[DIRECTIONS FOR THIS TASK]:
Look below for the line with "Task: Click the Enter". Extract that line and each one after it through the last, word for word.

RECORDS PROVIDED: Begin

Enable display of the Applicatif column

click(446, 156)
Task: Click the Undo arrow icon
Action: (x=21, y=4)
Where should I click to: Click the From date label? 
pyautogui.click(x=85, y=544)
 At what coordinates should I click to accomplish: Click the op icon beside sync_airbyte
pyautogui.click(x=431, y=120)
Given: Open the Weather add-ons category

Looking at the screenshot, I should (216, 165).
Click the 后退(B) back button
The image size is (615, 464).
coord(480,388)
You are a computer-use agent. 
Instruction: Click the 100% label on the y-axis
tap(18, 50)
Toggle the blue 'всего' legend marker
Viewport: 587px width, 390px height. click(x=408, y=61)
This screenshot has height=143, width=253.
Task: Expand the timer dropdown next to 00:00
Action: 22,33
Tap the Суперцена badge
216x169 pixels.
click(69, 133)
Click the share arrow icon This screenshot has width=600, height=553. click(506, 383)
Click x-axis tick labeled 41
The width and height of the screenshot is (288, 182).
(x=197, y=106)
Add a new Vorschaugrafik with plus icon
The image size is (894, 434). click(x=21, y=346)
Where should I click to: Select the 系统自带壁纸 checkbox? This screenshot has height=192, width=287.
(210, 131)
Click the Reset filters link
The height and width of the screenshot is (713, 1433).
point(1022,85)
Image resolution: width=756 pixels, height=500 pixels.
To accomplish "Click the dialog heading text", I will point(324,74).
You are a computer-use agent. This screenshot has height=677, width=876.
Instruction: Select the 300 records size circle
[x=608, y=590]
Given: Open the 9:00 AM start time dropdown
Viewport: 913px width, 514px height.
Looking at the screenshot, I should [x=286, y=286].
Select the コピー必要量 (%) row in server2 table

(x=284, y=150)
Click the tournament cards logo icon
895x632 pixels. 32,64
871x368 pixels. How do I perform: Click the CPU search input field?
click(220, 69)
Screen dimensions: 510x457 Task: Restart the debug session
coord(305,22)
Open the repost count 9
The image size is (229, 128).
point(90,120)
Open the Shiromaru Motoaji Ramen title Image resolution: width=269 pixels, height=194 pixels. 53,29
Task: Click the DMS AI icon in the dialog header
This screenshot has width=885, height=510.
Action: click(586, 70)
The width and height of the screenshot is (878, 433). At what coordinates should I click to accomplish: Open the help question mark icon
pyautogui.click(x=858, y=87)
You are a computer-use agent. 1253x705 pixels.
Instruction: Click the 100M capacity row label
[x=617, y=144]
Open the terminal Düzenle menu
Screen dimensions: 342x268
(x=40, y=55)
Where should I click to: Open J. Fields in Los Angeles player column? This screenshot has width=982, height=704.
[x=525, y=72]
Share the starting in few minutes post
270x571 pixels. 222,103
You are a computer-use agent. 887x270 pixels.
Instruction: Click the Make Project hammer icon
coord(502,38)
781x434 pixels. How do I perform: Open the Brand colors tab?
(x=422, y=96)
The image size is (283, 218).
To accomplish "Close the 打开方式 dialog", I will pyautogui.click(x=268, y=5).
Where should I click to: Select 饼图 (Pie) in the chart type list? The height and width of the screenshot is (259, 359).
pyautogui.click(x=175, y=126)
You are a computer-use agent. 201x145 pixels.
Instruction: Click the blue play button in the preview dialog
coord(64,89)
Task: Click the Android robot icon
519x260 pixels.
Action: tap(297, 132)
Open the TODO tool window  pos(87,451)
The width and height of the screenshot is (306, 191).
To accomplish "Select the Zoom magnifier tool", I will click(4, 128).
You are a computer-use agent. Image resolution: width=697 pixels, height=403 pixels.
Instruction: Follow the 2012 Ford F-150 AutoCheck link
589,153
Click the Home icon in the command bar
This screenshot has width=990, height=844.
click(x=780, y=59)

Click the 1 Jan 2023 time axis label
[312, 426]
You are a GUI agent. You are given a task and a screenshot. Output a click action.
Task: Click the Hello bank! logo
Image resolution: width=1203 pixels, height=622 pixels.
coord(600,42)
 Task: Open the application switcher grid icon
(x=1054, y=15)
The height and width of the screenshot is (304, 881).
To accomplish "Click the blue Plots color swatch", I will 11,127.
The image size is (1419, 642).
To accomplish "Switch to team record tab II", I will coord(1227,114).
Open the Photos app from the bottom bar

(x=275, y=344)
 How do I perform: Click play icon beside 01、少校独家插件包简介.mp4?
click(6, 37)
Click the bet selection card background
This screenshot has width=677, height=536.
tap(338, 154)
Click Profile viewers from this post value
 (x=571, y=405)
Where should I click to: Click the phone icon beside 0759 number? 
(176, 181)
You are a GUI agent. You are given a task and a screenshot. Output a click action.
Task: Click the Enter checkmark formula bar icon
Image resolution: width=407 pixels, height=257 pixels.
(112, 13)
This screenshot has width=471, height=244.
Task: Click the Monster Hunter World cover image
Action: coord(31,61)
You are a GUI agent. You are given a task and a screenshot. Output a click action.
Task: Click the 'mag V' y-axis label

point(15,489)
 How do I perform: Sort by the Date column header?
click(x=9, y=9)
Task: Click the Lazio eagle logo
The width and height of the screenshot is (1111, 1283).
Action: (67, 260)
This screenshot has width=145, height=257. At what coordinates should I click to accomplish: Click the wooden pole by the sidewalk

RECORDS PROVIDED: End

[SOLUTION TO THIS EXERCISE]:
Task: Click the Enter checkmark formula bar icon
Image resolution: width=407 pixels, height=257 pixels.
(112, 13)
This screenshot has width=471, height=244.
Task: Click the Monster Hunter World cover image
Action: coord(31,61)
You are a GUI agent. You are given a task and a screenshot. Output a click action.
Task: Click the 'mag V' y-axis label

point(15,489)
 How do I perform: Sort by the Date column header?
click(x=9, y=9)
Task: Click the Lazio eagle logo
The width and height of the screenshot is (1111, 1283).
Action: (67, 260)
This screenshot has width=145, height=257. At what coordinates should I click to accomplish: Click the wooden pole by the sidewalk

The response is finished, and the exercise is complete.